Les évêques relèvent six défis pour l’Europe d’aujourd’hui. Le premier est celui de la solidarité : « L’Union Européenne doit privilégier le soutien des personnes en difficulté face au libéralisme financier qui méprise la personne humaine. » Le second est la solidarité diplomatique pour travailler à la paix et contrer le terrorisme. Le troisième est le respect de la vie humaine à toutes ses étapes. Le quatrième est le souci de l’environnement, dans l’optique d’une écologie intégrale qui place l’homme au centre de la Création dans sa dimension relationnelle avec les autres hommes et les autres créatures. Le cinquième est la question migratoire : les migrants quittent leur pays pour des raisons économiques ou pour des raisons de sécurité et doivent parfois traverser la Méditerranée au péril de leur vie. « L’Europe doit veiller, dans un approche concertée et admise par tous ses États-membres, à les ac-cueillir dignement tout en gérant l’urgence de leur situation avec la patience et la délicatesse nécessaires, afin que les démarches entreprises ne soient pas cause de tensions dans les sociétés qui accueillent ». Le sixième défi est la problématique liée à l’emploi et à la démographie. « Certains pays peinent à offrir à leurs habitants une situation de travail pérenne, d’autres connaissent une baisse démographique et peinent à pourvoir des postes ouverts. Une politique coordonnée permettrait de surmonter les difficultés actuelles ».
Pour résoudre ces problèmes, « les pays de l’Union Européenne doivent rester ouverts au dialogue les uns avec les autres dans leur grande diversité ». Cette ouverture ne signifie pas que chaque pays perde son identité. Au contraire, chacun, riche de sa propre culture permet à l’autre de découvrir une part de l’identité européenne. La réponse aux problèmes est dans l’établissement de nouvelles relations entre les peuples et de la construction d’un projet commun.

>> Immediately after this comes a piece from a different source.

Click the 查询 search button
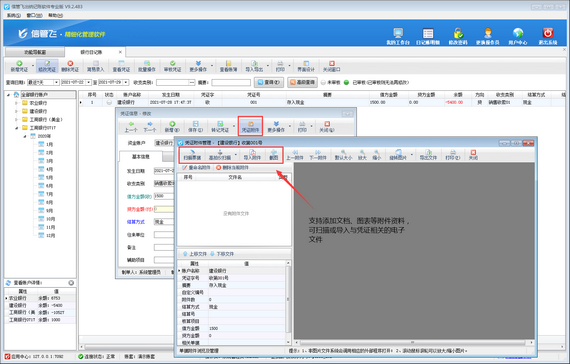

Comme le dit Jésus à Nicodème (Jean 3,7-8) dans l’évangile de ce jour (fête de sainte Catherine de Sienne) : « Ne sois pas étonné si je t’ai dit : il vous faut naître d’en haut. Le vent souffle où il veut. Il en est ainsi pour qui est né du souffle de l’Esprit ». Les évêques souhaitent ainsi le souffle de l’Esprit pour la renaissance de l’Europe.